Summary
Microseismic mapping is extensively used in the Barnett Shale to map hydraulic fracture complexity associated with interactions of the stimulation with pre-existing fractures (fracs). Previous studies have indicated a fair correlation between the well performance and extent of the seismically active volume. However, in addition to this measure of the extent of the stimulated fracture network, the characteristics of this fracture network is also expected to impact the well performance. In particular, the fracture spacing is believed to be an important factor controlling the potential gas flow.

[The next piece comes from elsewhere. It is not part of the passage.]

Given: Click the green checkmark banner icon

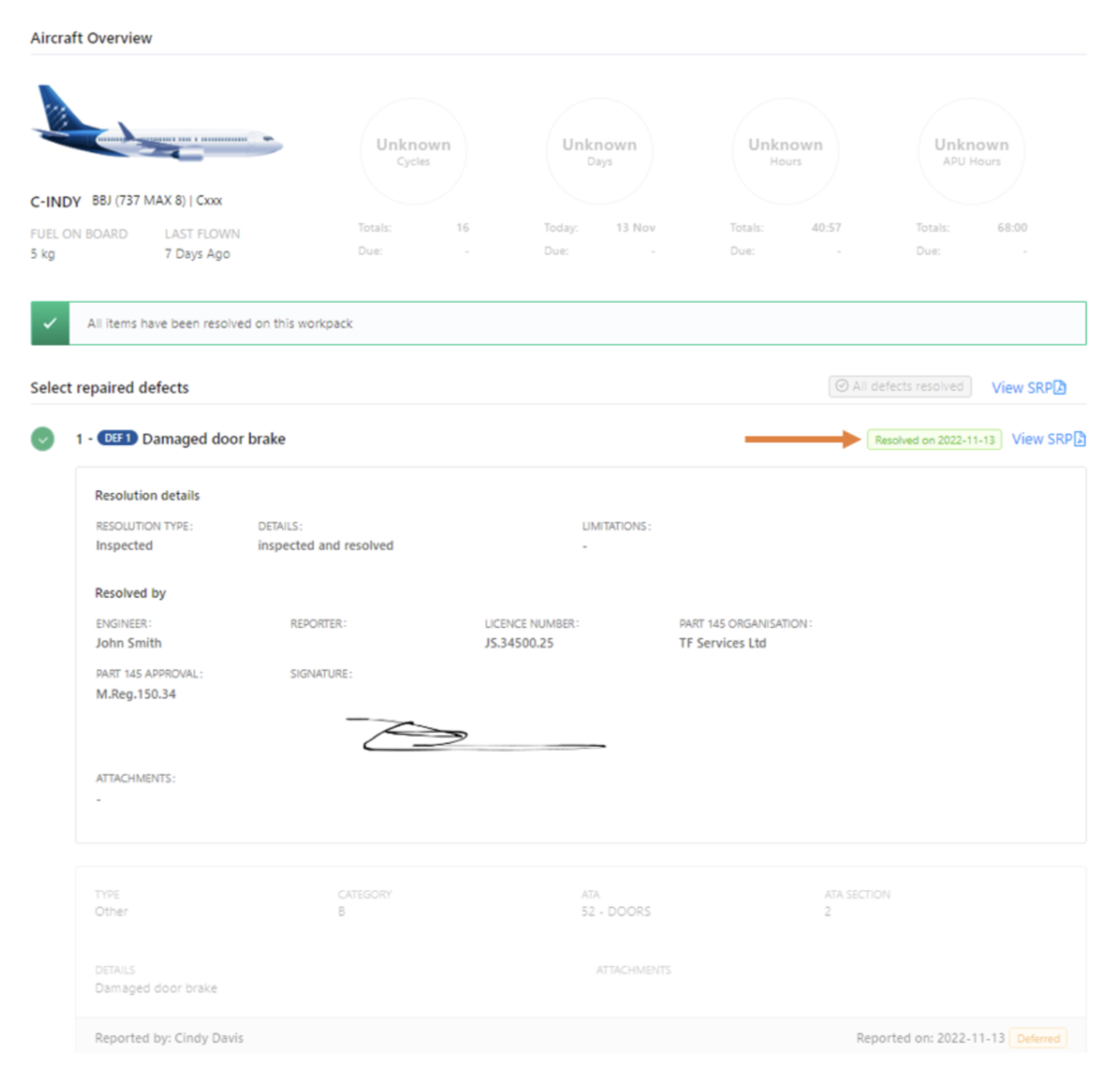Looking at the screenshot, I should (x=50, y=323).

In this paper, we use the density of the total seismic moment release (a robust measure of the microseism strength) as an indication of the seismic deformation that may correlate to the fracture density. The study uses a set of microseismic maps of hydraulic fracture stimulations, including cases in which the stimulated reservoir volume measured by the extent of the seismically active region poorly correlated with the well performance. Incorporating the seismic moment density to assess the fracture density with the network extent, an improved correlation with the well performance was observed.
Introduction
Microseismic mapping of hydraulic fracture stimulations has become a common technique to map the fracture growth and geometry (Warpinski et al. 2004; Fisher et al. 2002; Maxwell et al. 2002; Fisher et al. 2004; Rutledge et al. 2004; Shapiro et al. 2004; Chambers et al. 2008; Lu et al. 2008; Warpinski et al. 2005). Microseismic images provide details of the fracture azimuth, height, length, and complexity resulting from interaction with pre-existing fratures. The resulting images can be used to calibrate numerical simulations of the fracture growth, allowing more confident modeling of other stimulations in the field, and a better identification of the stimulated region that may ultimately be drained by the well.

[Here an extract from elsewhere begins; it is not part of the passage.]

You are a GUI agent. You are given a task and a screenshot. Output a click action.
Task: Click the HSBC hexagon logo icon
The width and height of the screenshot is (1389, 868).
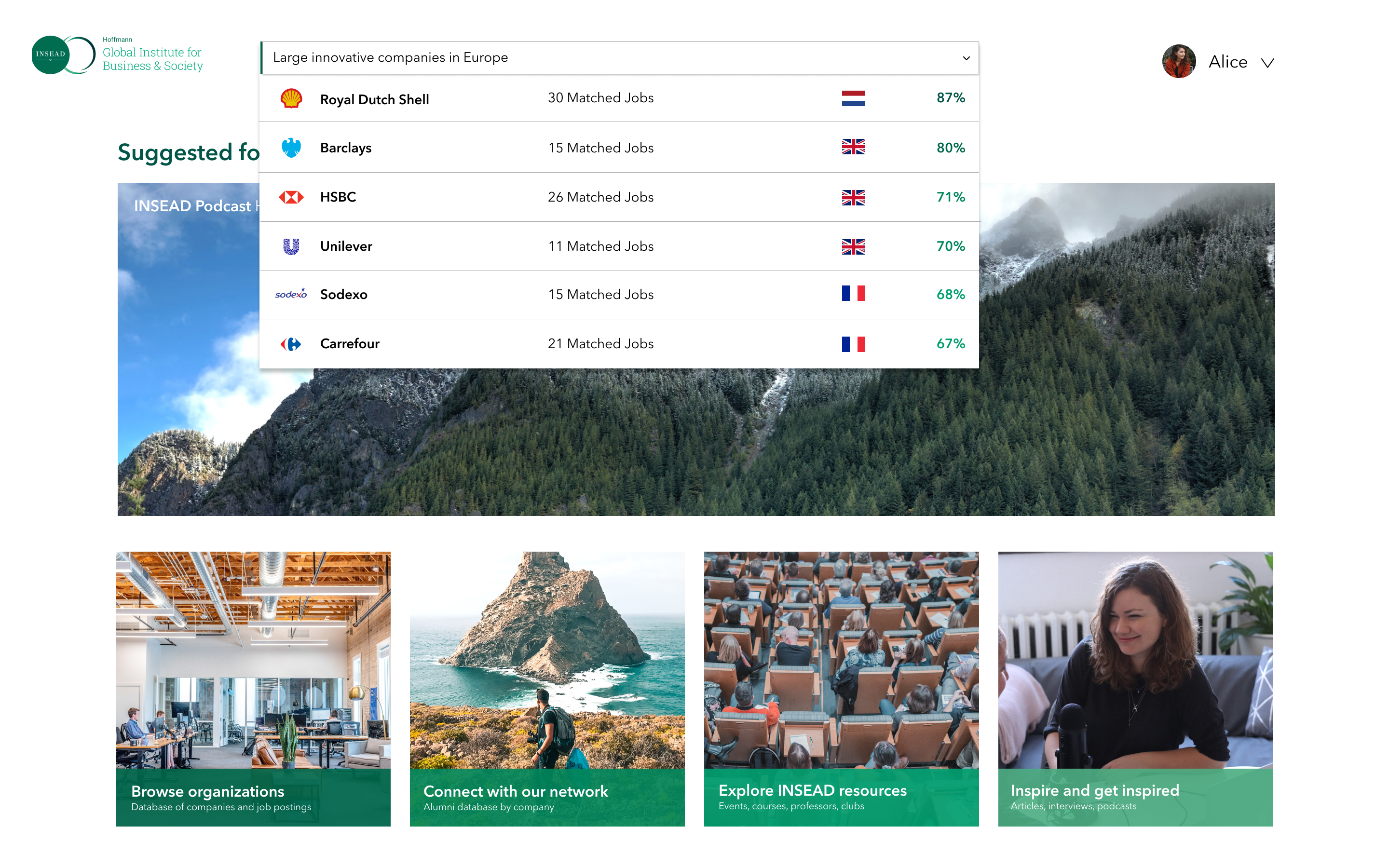(x=291, y=198)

Arguably, the Barnett Shale is the field that has had the most fracs mapped over the last several years. Microseismic mapping in the Barnett Shale has repeatedly demonstrated extreme fracture complexity resulting from interaction between the injection and a pre-existing fracture network (Fisher et al. 2002; Maxwell et al. 2002; Fisher et al. 2004; Rutledge et al. 2004; Shapiro et al. 2004; Chambers et al. 2008; Lu et al. 2008; Warpinski et al. 2005; Mayerhofer et al. 2006). Even between neighboring wells, the geometry of the stimulated fracture network shows a high degree of variability caused by localized differences in the fracture network (Fisher et al. 2002). The Barnett Shale has a low-intrinsic matrix permeability, and the permeability enhancement associated with the fracture stimulation results in permeable fracture networks sufficient for economic gas recovery in the field. Previous studies have shown a correlation between the volume of the reservoir stimulated as measured by the volume of the reservoir that emits microseisms during the stimulation, and the production ultimately realized from the well (Fisher et al. 2002; Fisher et al. 2004; Mayerhofer et al. 2006). The correlation is attributed to larger fracture networks being stimulated in wells in which a large microseismically active volume of the reservoir has been realized, resulting in more permeable fracture pathways connected to the well and therefore a higher potential for gas flow to the well. Recently, many operators in the Barnett Shale have attempted horizontal completions, which have allowed large volumes of the reservoir to be stimulated with large fracture networks. Many of these completions use perforated, cemented liners, and the microseismic images allow for indentification of improved perforation staging to maximize the stimulated reservoir volume (SRV) (Fisher et al. 2004).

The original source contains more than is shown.